[Raw records]
#####

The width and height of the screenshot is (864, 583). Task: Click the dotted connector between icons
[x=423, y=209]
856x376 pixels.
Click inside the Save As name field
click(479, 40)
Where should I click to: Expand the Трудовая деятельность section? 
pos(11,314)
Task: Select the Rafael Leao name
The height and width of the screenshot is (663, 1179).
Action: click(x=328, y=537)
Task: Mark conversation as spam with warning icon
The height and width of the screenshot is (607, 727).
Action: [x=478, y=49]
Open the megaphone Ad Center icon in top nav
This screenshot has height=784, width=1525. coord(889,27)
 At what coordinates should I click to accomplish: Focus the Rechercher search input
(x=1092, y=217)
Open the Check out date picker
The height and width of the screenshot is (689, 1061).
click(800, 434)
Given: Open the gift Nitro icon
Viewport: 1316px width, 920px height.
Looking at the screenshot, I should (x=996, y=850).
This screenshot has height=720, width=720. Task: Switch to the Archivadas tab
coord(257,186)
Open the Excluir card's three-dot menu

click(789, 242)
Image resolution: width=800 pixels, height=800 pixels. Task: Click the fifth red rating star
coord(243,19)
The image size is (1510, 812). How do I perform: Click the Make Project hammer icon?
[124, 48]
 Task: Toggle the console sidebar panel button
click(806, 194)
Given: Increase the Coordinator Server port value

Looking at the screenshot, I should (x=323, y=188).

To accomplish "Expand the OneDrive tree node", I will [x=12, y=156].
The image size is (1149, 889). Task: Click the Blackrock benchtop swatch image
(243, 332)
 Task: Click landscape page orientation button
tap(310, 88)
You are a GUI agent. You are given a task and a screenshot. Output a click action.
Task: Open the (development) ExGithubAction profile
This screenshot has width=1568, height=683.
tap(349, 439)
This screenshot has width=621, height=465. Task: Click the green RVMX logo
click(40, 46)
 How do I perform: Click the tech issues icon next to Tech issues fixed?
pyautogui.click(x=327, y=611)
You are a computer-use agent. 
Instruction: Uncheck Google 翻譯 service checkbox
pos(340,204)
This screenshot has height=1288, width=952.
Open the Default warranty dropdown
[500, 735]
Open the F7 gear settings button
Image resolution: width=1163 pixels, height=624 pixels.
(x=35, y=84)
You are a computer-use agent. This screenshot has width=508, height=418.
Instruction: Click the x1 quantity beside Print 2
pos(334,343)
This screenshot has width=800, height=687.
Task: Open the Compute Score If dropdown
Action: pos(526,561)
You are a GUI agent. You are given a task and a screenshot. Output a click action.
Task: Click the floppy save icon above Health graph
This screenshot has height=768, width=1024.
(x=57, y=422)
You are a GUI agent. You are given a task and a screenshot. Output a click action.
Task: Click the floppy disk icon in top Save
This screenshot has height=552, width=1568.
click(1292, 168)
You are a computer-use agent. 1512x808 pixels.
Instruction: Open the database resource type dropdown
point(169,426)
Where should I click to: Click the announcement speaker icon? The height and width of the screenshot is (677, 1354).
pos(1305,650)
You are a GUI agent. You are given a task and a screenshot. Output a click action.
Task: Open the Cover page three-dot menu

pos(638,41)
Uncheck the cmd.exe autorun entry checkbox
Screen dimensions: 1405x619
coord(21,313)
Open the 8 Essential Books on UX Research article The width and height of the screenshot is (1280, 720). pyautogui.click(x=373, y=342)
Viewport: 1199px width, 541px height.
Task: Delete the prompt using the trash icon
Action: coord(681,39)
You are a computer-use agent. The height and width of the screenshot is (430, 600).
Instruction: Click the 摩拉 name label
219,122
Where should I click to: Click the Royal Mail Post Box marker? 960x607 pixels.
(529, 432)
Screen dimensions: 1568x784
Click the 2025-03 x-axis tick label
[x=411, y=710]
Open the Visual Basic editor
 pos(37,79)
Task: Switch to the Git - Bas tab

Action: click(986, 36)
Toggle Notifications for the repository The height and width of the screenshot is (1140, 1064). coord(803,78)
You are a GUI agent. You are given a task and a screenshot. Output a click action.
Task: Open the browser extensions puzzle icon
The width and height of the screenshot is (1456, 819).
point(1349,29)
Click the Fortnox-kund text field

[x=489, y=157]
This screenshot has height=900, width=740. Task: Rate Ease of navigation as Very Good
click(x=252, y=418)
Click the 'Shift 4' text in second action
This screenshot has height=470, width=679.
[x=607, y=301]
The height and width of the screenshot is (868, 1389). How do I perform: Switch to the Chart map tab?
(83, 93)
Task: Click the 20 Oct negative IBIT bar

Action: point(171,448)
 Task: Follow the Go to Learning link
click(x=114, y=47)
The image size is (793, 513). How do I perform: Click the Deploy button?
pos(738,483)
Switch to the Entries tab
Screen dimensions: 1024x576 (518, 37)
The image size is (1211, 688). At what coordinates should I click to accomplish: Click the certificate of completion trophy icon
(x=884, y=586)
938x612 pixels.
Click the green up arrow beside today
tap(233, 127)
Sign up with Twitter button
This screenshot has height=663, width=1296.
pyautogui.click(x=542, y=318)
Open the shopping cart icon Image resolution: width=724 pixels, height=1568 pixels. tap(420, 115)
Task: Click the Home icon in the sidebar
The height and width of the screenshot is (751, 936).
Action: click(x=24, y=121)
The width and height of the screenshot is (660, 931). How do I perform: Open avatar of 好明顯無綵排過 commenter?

#####

- Objective:
Rewrite the items from the line with "Task: Switch to the Git - Bas tab" to the line with "Toggle Notifications for", replacing "Notifications" with "Alerts" and leaving everything else unchanged.

- Exercise solution:
Task: Switch to the Git - Bas tab

Action: click(986, 36)
Toggle Alerts for the repository The height and width of the screenshot is (1140, 1064). coord(803,78)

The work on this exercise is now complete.